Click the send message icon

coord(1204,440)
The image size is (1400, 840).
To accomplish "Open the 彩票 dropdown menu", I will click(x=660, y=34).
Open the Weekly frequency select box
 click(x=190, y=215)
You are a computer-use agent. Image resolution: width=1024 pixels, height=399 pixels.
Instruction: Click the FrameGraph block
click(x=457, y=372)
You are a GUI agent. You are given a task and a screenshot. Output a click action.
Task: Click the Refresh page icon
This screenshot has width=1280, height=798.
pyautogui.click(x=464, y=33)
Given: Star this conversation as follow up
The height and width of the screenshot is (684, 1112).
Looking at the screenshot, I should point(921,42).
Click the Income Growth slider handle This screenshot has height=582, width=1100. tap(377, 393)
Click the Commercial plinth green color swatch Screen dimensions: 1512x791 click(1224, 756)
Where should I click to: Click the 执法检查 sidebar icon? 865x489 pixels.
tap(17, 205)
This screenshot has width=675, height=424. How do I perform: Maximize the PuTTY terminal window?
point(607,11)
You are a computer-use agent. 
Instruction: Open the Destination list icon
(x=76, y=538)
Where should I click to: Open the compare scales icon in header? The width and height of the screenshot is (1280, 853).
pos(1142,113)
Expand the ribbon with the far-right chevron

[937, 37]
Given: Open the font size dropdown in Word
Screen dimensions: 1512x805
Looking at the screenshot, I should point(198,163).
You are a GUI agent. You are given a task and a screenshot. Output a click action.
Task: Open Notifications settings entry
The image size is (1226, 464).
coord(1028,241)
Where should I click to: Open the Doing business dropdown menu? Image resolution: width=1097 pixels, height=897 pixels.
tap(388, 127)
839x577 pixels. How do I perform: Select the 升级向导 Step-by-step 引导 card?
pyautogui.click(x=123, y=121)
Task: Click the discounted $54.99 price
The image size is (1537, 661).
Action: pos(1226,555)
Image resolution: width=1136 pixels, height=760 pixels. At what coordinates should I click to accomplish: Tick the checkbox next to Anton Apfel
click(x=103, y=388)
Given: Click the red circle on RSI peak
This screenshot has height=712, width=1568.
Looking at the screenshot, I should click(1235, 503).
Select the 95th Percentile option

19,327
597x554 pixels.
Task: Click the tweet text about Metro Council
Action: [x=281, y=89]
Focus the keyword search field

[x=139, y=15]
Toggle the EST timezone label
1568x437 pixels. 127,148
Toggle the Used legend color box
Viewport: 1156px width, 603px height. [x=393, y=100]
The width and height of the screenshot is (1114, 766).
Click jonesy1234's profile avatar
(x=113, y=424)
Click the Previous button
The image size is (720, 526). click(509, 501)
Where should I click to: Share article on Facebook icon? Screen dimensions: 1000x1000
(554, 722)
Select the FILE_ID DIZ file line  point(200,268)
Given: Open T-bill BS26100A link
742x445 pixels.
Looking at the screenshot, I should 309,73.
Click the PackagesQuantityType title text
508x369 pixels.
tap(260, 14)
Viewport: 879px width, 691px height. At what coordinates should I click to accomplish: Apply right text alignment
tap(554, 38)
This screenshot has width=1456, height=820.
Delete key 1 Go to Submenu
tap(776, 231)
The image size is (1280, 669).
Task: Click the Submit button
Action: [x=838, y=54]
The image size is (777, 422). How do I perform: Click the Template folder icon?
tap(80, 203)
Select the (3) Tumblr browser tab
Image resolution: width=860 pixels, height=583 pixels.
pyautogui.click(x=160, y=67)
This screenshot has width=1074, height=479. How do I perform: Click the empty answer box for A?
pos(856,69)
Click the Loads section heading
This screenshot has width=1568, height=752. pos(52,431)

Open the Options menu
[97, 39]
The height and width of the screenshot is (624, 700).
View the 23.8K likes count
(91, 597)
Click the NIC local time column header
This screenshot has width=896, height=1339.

◇ ◇ ◇ ◇

__PROBLEM REQUIREMENTS__. Every line above in which the word "agent" occurs is to be copied.

__OUTPUT FOR THIS EXERCISE__.
You are a computer-use agent. Image resolution: width=1024 pixels, height=399 pixels.
You are a GUI agent. You are given a task and a screenshot. Output a click action.
You are a computer-use agent. 
You are a GUI agent. You are given a task and a screenshot. Output a click action.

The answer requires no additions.